INFORMATION GIVEN:
◇ ◇ ◇ ◇ ◇

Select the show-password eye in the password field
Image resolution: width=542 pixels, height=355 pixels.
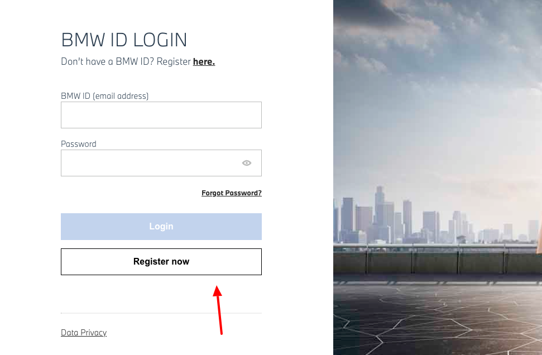coord(246,162)
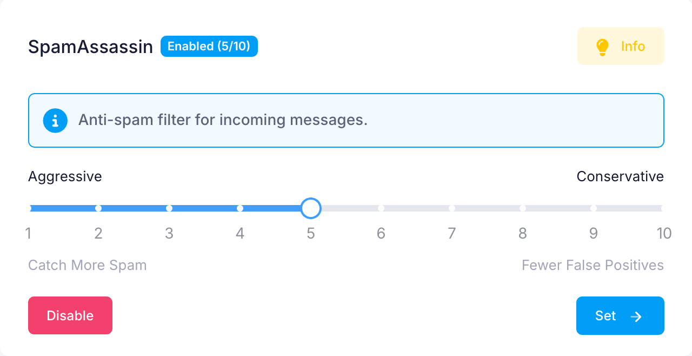This screenshot has height=356, width=692.
Task: Set slider to tick mark 10
Action: 663,208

◇ ◇ ◇ ◇ ◇

HOW TO COMPLETE THIS TASK:
Each record above needs to be copied exactly, with images left out.

TASK RESPONSE:
Select the show-password eye in the password field
Image resolution: width=542 pixels, height=355 pixels.
coord(246,162)
This screenshot has height=356, width=692.
Task: Set slider to tick mark 10
Action: 663,208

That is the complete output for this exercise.